UNITED STATES

SECURITIES AND EXCHANGE COMMISSION

Washington, D.C. 20549

 

 

 

 

FORM 8-K

 

 

CURRENT REPORT

 

 

Pursuant to Section 13 or 15(d) of the

Securities Exchange Act of 1934

 

Date of Report (Date of earliest event reported) February 2, 2012

 

REAL ESTATE ASSOCIATES LIMITED VII

(Exact name of registrant as specified in its charter)

 

 

California

0-13810

95-3290316

(State or other jurisdiction

(Commission

(I.R.S. Employer

of incorporation)

File Number)

Identification Number)

 

55 Beattie Place

Post Office Box 1089

Greenville, South Carolina 29602

(Address of principal executive offices)

 

 

(864) 239-1000

(Issuer's telephone number)

 

Check the appropriate box below if the Form 8-K filing is intended to simultaneously satisfy the filing obligations of the registrant under any of the following provisions:

 

[ ]   Written communications pursuant to Rule 425 under the Securities Act (17 CFR 230.425)

 

[ ]   Soliciting material pursuant to Rule 14a-12 under the Exchange Act (17 CFR 240.14a-12)

 

[ ]   Pre-commencement communications pursuant to Rule 14d-2(b) under the Exchange Act (17 CFR 240.14d-2(b))

 

[ ]   Pre-commencement communications pursuant to Rule 13e-4(c) under the Exchange Act (17 CFR 240.13e-4(c))

 


 

Item 8.01   Other Events

 

 

Real Estate Associates Limited VII, a California limited partnership (the “Registrant”), holds a 98.79% limited partnership interest in Oakwood Apartments Ltd. – Phase I (“Oakwood Apartments I”), an Ohio limited partnership and a 99.99% limited partnership interest in Oakwood Apartments Ltd. – Phase II (“Oakwood Apartments II”), an Ohio limited partnership.
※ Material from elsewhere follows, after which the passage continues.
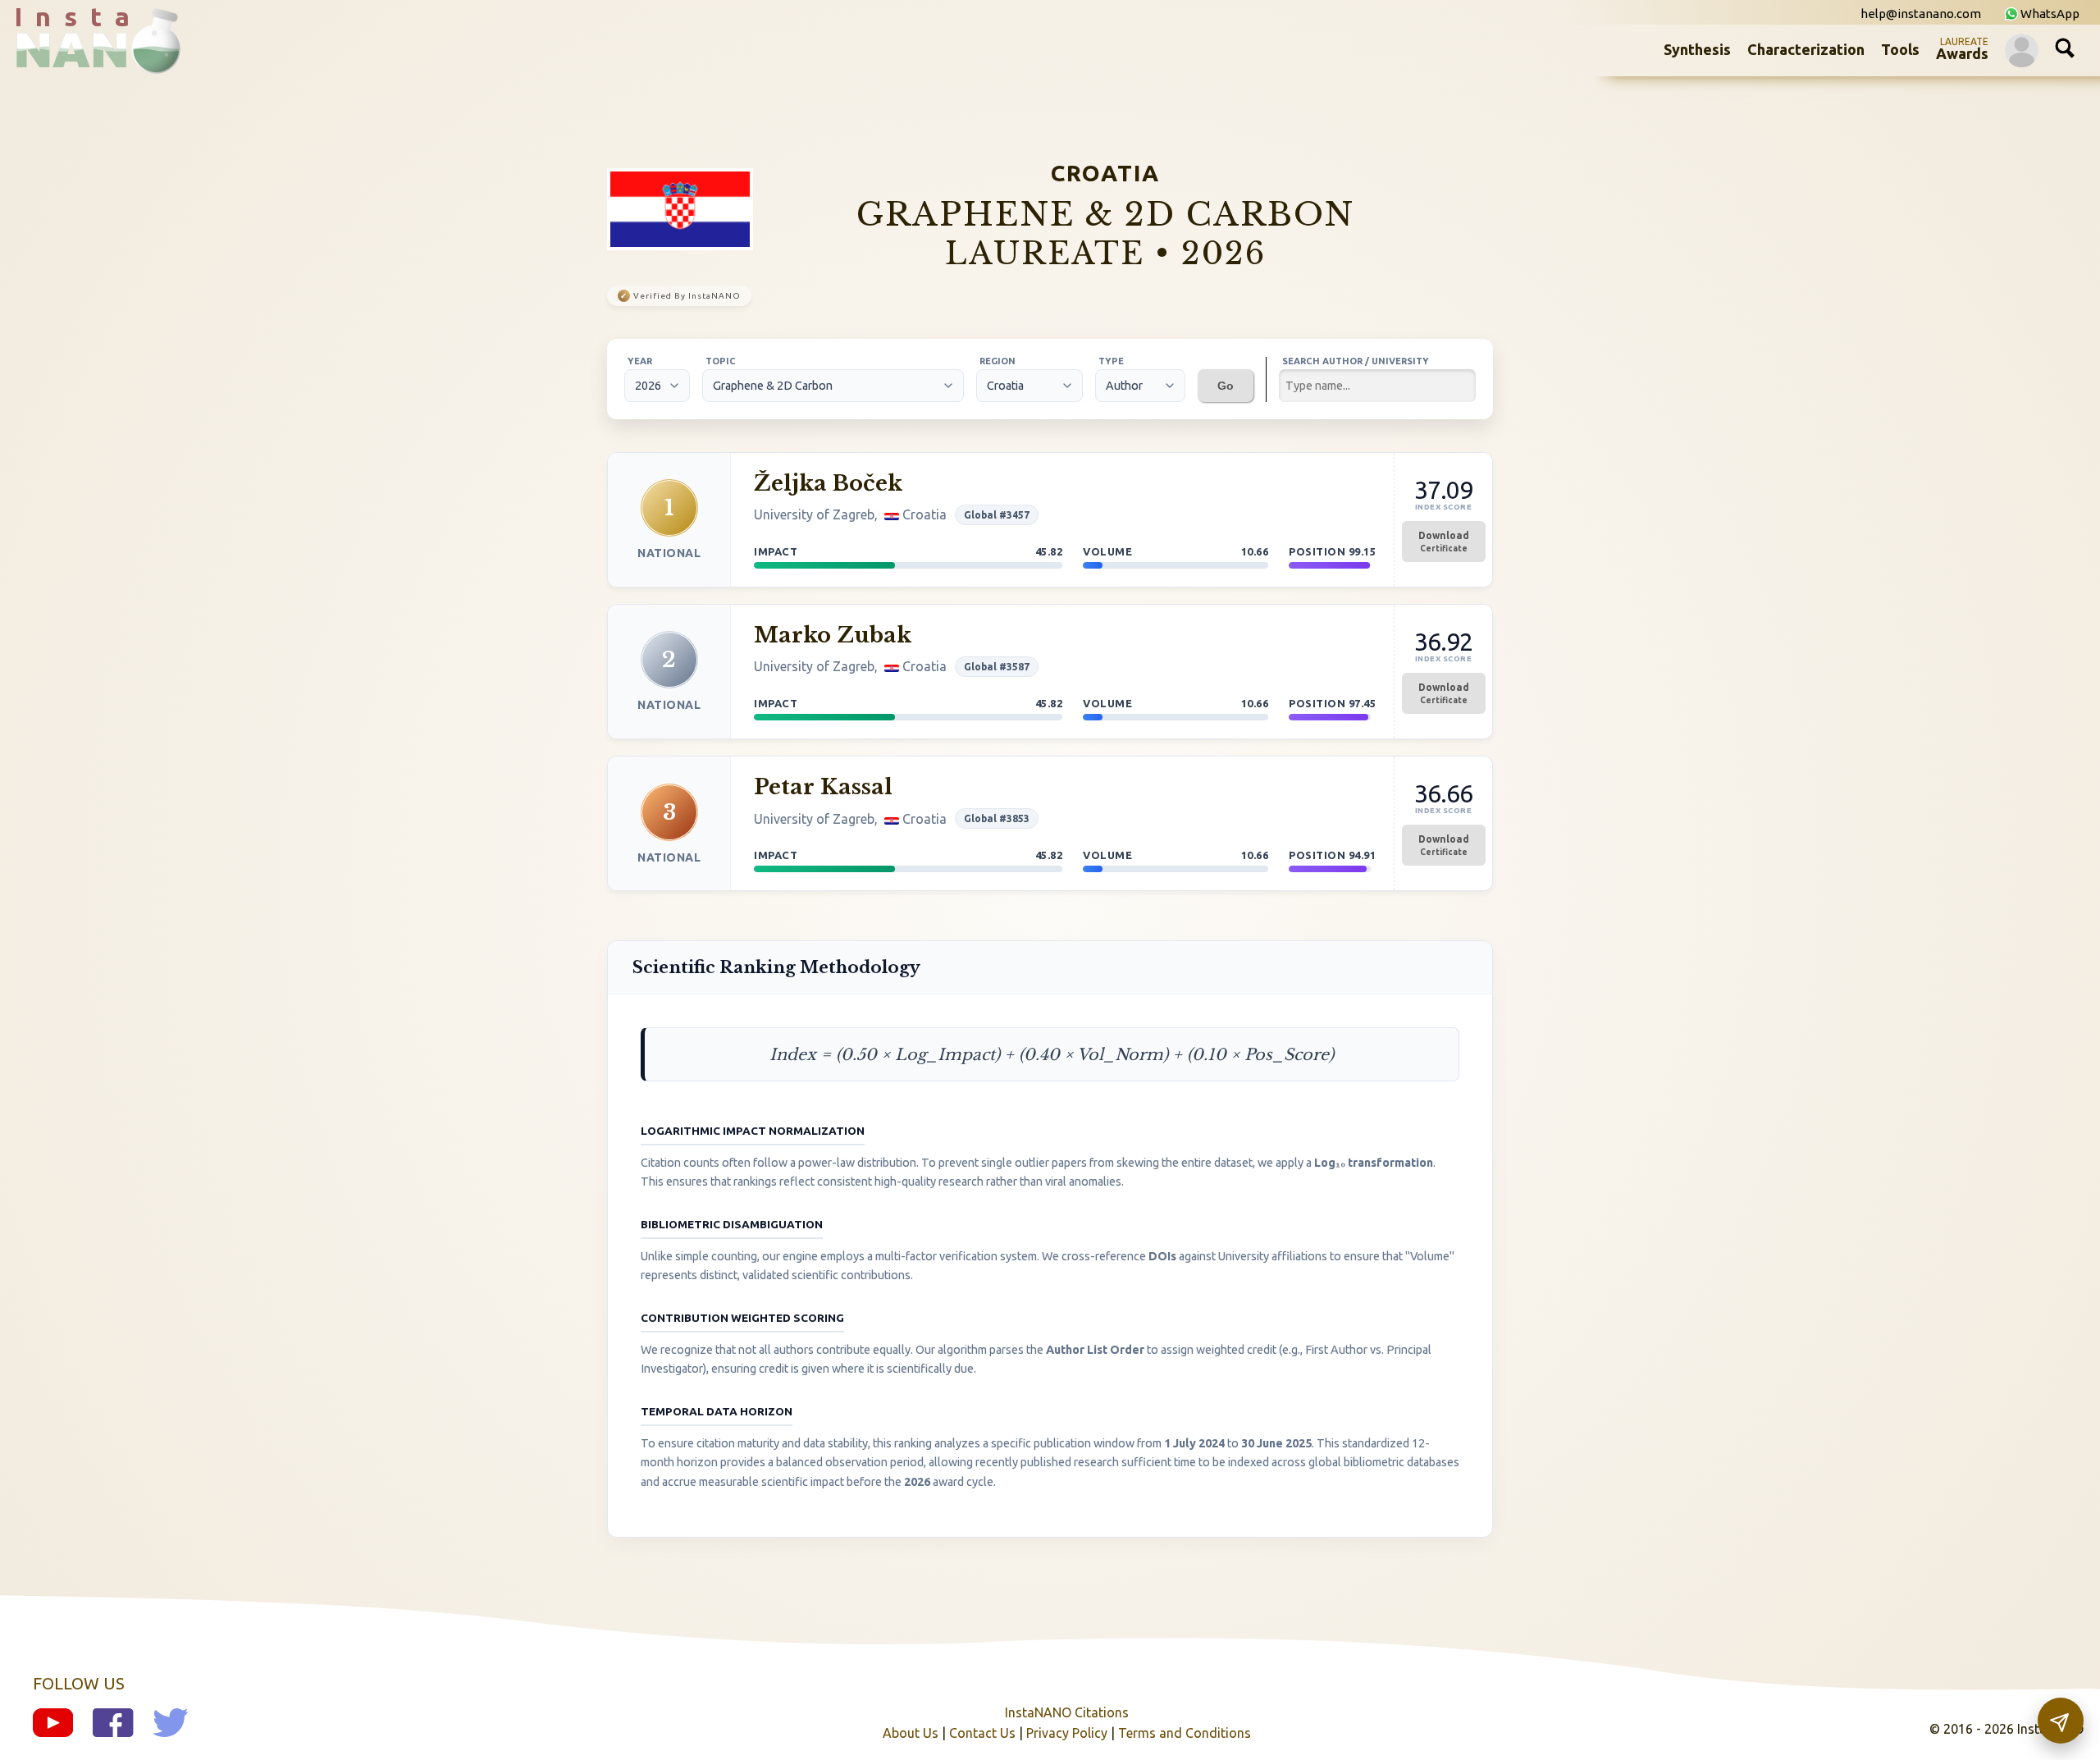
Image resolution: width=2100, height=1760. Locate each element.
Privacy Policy (1066, 1733)
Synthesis (1697, 49)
On February 2, 2012, Oakwood Apartments I and Oakwood Apartments II sold their investment properties to The Orlean Company (the “Purchaser”), an Ohio corporation, in exchange for (i) full satisfaction of the non-recourse notes payable due to an affiliate of the Purchaser and (ii) the sum of one dollar with respect to each property. The Registrant did not receive any proceeds from the sale. The Registrant had no investment balance remaining in either Oakwood Apartments I or Oakwood Apartments II as of September 30, 2011.